LULUH

2K 221 4
                                    

~Cinta sejati terkadang datang tanpa disadari. Hati kadang kala salah dalam mengartikan sebuah perasaan. Terkadang rasa kagum dan cinta itu beda tipis.~

.
.
.


Hinata terbangun ketika mendengar suara derap langkah yang memecah keheningan malam. Gadis itu mencoba tetap waspada dengan mata tertutup, meredam rasa takut dengan mencengkram erat bagian selimut yang menutupi tubuhnya sebatas pundak. Gadis itu terus berdo'a agar Naruto tidak melakukan hal yang sama seperti hari - hari sebelumnya. 

Tubuhnya sakit, batinnya terluka, gadis itu sudah cukup merasakan trauma lantaran pendarahan hebat yang menderanya dua hari lalu. Naruto seolah tidak pernah lelah menyakitinya, memaksa melayani nafsu bejat yang membuat Hinata menangis pilu lataran rasa sakit yang mendera sekujur tubuhnya.

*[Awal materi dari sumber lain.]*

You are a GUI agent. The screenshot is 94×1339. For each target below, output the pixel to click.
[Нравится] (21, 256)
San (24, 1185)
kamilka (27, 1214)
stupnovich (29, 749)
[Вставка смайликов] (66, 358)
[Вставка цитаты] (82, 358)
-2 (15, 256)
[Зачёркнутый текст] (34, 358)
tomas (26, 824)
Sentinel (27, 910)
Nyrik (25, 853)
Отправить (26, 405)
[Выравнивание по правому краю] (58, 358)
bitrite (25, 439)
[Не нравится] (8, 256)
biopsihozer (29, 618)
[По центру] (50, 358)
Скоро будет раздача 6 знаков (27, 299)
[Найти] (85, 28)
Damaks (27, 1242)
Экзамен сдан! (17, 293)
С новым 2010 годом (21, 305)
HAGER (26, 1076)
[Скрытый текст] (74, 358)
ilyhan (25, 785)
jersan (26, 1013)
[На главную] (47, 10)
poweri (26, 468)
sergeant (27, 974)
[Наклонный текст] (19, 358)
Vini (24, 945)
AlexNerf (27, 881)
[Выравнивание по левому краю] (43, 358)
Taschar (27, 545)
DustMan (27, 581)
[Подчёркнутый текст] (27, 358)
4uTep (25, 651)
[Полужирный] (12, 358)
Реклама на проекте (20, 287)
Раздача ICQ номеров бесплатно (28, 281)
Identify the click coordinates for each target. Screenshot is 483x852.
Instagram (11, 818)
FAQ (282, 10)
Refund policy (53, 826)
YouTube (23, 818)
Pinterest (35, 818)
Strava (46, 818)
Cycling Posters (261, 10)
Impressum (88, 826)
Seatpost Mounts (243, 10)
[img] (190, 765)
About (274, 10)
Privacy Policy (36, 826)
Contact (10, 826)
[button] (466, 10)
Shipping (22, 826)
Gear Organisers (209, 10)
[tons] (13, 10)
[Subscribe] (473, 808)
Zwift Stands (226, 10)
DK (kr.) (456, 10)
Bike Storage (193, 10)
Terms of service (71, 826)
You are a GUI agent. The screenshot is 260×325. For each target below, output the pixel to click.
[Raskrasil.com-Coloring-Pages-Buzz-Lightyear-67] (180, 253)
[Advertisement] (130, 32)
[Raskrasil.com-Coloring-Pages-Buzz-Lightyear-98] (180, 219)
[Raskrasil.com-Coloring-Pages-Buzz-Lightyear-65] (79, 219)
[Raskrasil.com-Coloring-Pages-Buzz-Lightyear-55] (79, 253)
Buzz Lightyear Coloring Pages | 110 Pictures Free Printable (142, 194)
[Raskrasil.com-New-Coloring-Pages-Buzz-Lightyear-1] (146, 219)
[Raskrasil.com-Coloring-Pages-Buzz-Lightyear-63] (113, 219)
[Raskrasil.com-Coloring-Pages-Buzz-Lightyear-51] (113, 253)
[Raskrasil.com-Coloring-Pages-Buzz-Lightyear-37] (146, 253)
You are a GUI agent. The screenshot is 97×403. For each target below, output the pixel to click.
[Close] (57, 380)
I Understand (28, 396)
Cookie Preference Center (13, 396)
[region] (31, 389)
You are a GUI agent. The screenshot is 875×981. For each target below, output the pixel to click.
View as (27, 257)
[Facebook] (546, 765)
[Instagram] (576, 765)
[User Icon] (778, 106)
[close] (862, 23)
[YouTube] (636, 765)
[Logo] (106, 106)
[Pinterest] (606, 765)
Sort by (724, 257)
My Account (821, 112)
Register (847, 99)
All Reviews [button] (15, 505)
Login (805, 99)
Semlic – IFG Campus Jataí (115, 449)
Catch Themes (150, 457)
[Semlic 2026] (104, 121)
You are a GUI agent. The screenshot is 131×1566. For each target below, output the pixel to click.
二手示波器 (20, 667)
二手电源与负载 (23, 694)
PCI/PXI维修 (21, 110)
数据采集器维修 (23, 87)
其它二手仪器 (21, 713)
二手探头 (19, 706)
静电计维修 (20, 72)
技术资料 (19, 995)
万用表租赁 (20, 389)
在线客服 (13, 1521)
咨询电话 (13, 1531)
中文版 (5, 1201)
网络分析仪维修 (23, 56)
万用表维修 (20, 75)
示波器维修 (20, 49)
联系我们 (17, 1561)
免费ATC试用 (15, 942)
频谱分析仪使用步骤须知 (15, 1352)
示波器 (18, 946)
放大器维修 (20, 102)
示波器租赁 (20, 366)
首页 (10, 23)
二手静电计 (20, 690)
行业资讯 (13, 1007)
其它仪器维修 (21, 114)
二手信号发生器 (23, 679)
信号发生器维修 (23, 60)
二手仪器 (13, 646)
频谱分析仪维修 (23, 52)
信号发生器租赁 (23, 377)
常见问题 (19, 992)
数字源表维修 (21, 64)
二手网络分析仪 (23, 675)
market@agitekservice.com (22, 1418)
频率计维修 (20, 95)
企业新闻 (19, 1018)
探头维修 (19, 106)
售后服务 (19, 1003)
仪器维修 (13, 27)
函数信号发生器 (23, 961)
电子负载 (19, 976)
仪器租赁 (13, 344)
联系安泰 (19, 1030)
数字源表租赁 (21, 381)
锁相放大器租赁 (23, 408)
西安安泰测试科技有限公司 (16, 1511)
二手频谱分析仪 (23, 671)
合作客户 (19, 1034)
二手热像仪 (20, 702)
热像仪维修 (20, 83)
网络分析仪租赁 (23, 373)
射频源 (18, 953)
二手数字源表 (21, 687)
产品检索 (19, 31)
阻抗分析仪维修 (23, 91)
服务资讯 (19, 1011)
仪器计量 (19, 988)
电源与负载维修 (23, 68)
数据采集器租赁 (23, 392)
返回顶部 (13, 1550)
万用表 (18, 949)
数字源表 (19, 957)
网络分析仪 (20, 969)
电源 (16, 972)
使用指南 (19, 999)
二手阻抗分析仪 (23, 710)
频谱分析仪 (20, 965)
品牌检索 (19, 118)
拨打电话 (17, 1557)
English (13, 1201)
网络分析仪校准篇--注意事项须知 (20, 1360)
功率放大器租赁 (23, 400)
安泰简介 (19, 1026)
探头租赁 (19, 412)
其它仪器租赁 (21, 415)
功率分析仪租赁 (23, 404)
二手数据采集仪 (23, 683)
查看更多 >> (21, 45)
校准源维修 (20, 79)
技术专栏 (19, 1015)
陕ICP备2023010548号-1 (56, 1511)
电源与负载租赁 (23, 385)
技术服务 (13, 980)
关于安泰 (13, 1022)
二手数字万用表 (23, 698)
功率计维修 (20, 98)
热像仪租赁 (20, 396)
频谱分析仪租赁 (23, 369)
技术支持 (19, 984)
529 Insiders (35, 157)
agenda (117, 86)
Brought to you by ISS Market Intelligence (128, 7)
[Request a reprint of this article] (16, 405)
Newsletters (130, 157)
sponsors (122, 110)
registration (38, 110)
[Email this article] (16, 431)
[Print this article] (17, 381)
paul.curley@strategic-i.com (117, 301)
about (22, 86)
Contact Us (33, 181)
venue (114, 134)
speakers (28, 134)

Hinata semakin mengeratkan cengkramannya pada selimut ketika suara knop pintu terbuka perlahan. Gadis itu seolah tidak sanggup untuk membuka matanya walau hanya sekedar mengintip.

Jantungnya berdetak tidak karuan ketika tangannya merasakan sedikit hawa hangat yang menerpa wajahnya. Matanya perlahan terbuka dan langsung memasang wajah waspada.

"Mau apa kamu?" Suara gadis itu terdengar pelan namun terdengar nada menantang ditelinga Naruto, membuat sang pemuda tidak kuasa tersenyum kecil.

"Jika kubilang menyetubuhimu, kamu mau apa?"

Naruto dapat melihat reaksi terkejut dari perempuan di depannya, terlihat menggemaskan dan membuatnya ingin mencuri ciuman di pipi tembam yang sedikit merona.

Pemuda itu semakin mendekat dan mempersempit jarak diantara keduanya. Mengurung gadis itu dibawah tubuhnya yang kekar. 

Gadis itu terlihat memalingkan wajahnya ke arah lain seolah memberi isyarat bahwa dirinya tidak ingin terjadi kontak mata diantara keduanya.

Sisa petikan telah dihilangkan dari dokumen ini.